A new lawsuit by three African American residents of Mississippi seeks to block what it calls the state’s racist method of electing the governor and other statewide officials.
The federal lawsuit being filed Thursday takes aim at Mississippi’s unique requirement that candidates for statewide office must win both a majority of the popular vote and at least 62 of the 122 state House of Representatives districts.
If no candidate fulfills both requirements, a statewide election is decided by the Mississippi House, and representatives are not obligated to vote as their districts did. Such cases are rare: It happened in 1999, when the House chose between two white candidates who received the most votes in a four-person race for governor.
The system was put into the Mississippi Constitution in 1890, as white politicians sought to suppress black voting power that emerged during Reconstruction. The federal lawsuit says the system “intentionally and effectively dilutes African American voting strength.”
“This racist electoral scheme achieved, and continues to achieve, the framers’ goals by tying the statewide election process to the power structure of the House,” the lawsuit says. “So long as white Mississippians controlled the House, they would also control the elections of statewide officials.”
The lawsuit asks a judge to prohibit Mississippi from using its current requirements in the 2019 elections. It does not suggest an alternative way of determining winners, but former U.S. Attorney General Eric Holder said a judge could order Mississippi to do what most states already do — “count all the votes and the person who gets the greatest number of votes wins.”
Holder is chairman of the National Democratic Redistricting Committee, whose affiliated foundation is providing financial and legal backing for the lawsuit. The committee gave The Associated Press a copy of the lawsuit before it was filed.
“The election system in Mississippi has really kind of perpetuated a history of racial discrimination that finally has to come to an end,” Holder told AP.
The lawsuit notes that black voters are highly concentrated in some Mississippi House districts, holding a majority of the voting-age population in 42 of the 122 districts. It also notes that Mississippi’s white residents overwhelmingly vote for Republicans while its black residents overwhelmingly vote for Democrats. About 38% of the state is black, according to the U.S. Census.

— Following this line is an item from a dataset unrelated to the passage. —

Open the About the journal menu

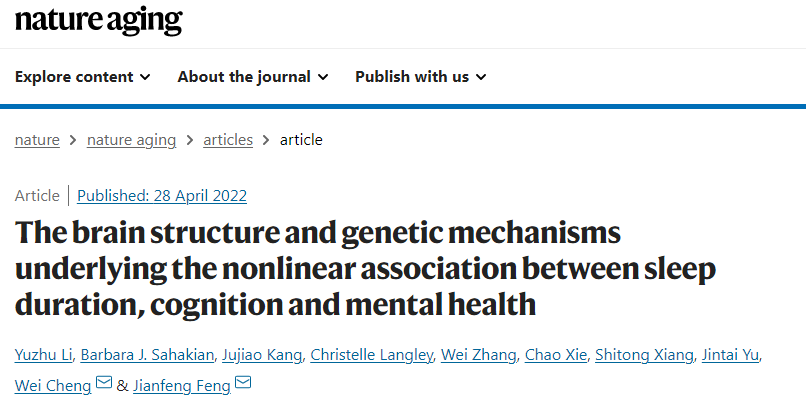(253, 77)
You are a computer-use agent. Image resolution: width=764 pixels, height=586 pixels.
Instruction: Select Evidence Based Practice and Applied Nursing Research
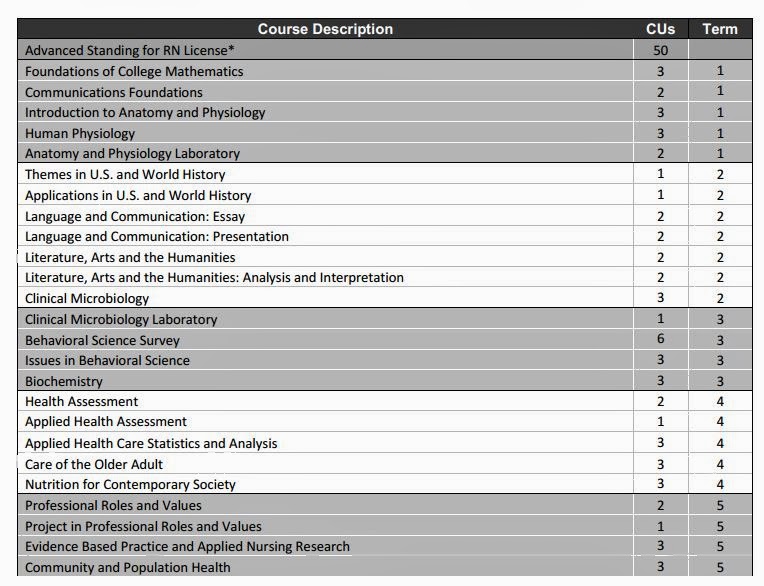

Because of the racially polarized and concentrated voting, a candidate preferred by white voters could win a majority of the House districts without winning the statewide vote. Yet the lawsuit says a candidate preferred by black voters would need to win at least 55 percent of the statewide vote to win a majority of state House districts and satisfy the state’s constitutional requirements.
Holder said that violates the equal protection requirement of U.S. Constitution by granting greater weight to some votes over others. He said Mississippi’s requirements make it tougher for black candidates to win statewide office and can have “an inhibiting influence on African Americans who might consider running for statewide office.”
“This is not a theoretical thing,” Holder said. “We have seen no statewide African American elected to office since this was enacted, in spite of the fact that Mississippi has the highest percentage of African Americans of any state in the country.”
African American candidates have faced other hurdles in Mississippi politics. Few black residents were registered to vote in the state from after Reconstruction until the mid-1960s because of poll taxes and violence. Black candidates have also had difficulty raising money for statewide elections. Some African American candidates are running for governor and other offices this year but have collected less money than many of the white candidates.
The lawsuit says only four states — Arizona, Georgia, Mississippi and Vermont — require a candidate to win a majority of the popular vote to become governor. Arizona and Georgia have runoffs, if needed. In Vermont, the state House and Senate decide the winner if nobody receives a majority of the popular vote.
Mississippi Republican House Speaker Philip Gunn, who’s named as a defendant in the lawsuit, declined to comment. The longtime chairman of the House Elections Committee, Republican Rep. Bill Denny of Jackson, said that during his 32 years in office, there has been no serious effort to change Mississippi’s method of electing statewide officials.
“I’m comfortable with it,” Denny said of the current system.
In Mississippi, four candidates ran in the 1999 governor’s election, and the race had to be decided by the state House in January 2000. Democrat Ronnie Mugrove received 49.5 percent of the popular vote and Republican Mike Parker received 48.6 percent, with two little-known candidates splitting the rest. Musgrove and Parker, who are both white, each won 61 House districts. The House was then controlled by Democrats, and representatives voted 86-36 to elect Musgrove governor, with some lawmakers saying they supported him because he led Parker by about 8,300 votes statewide.